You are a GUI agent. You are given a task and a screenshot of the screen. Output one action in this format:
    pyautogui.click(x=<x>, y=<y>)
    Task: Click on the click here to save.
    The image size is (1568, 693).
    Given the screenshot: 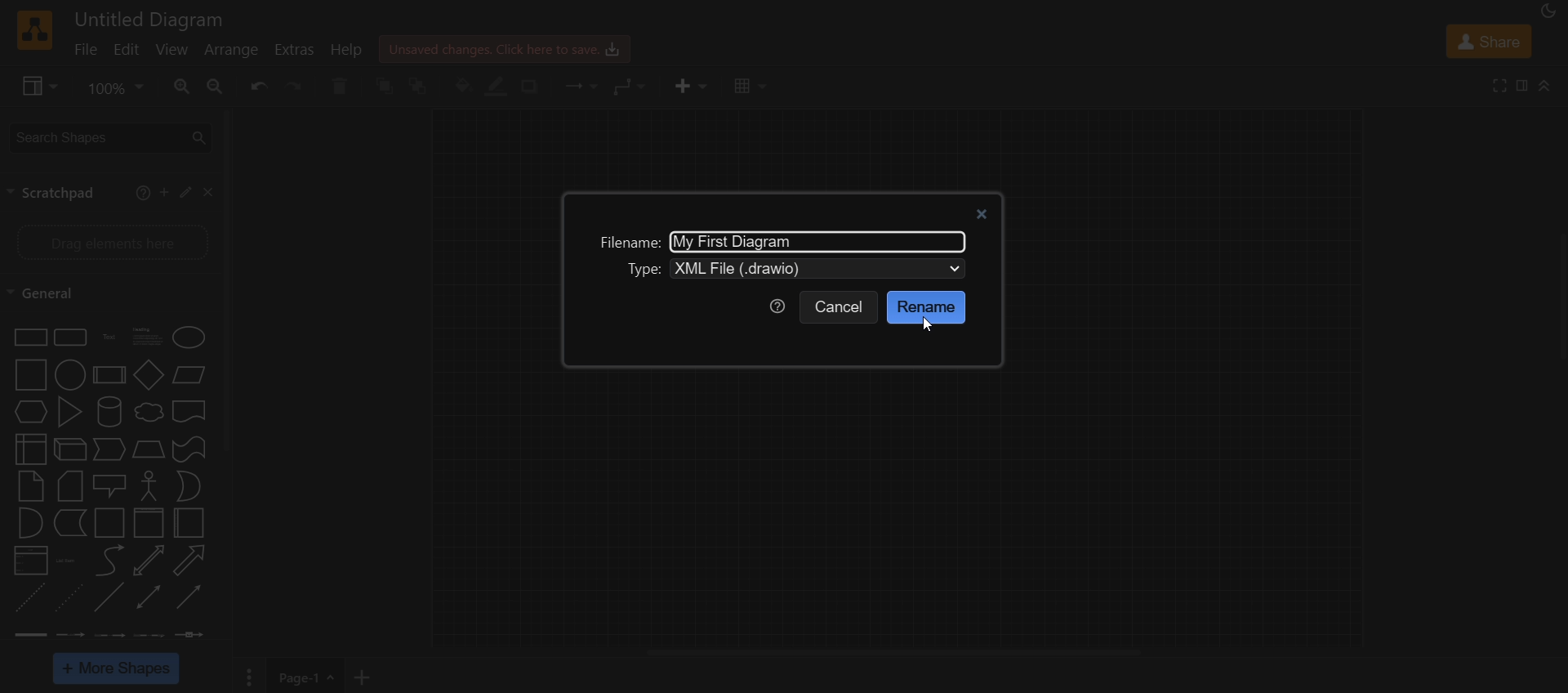 What is the action you would take?
    pyautogui.click(x=503, y=47)
    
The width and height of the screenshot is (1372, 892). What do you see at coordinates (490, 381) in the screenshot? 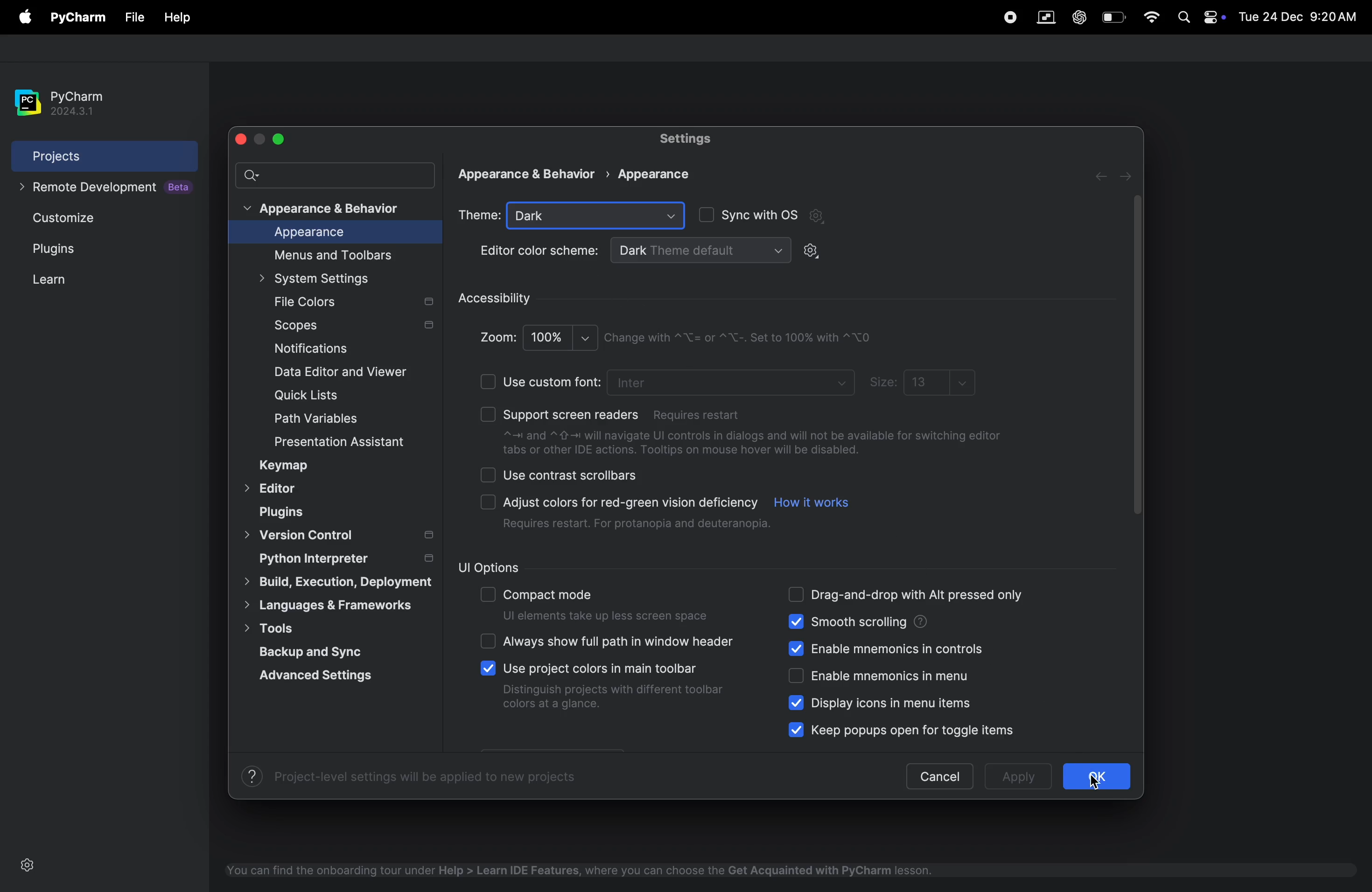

======

__TASK INSTRUCTIONS__: Pick out every line in the records above that contains the string "click", treating uppercase and lowercase as different, and copy each of those lines.

__SOLUTION TO THE EXERCISE__:
    pyautogui.click(x=<x>, y=<y>)
    Task: Click on the click here to save.
    pyautogui.click(x=503, y=47)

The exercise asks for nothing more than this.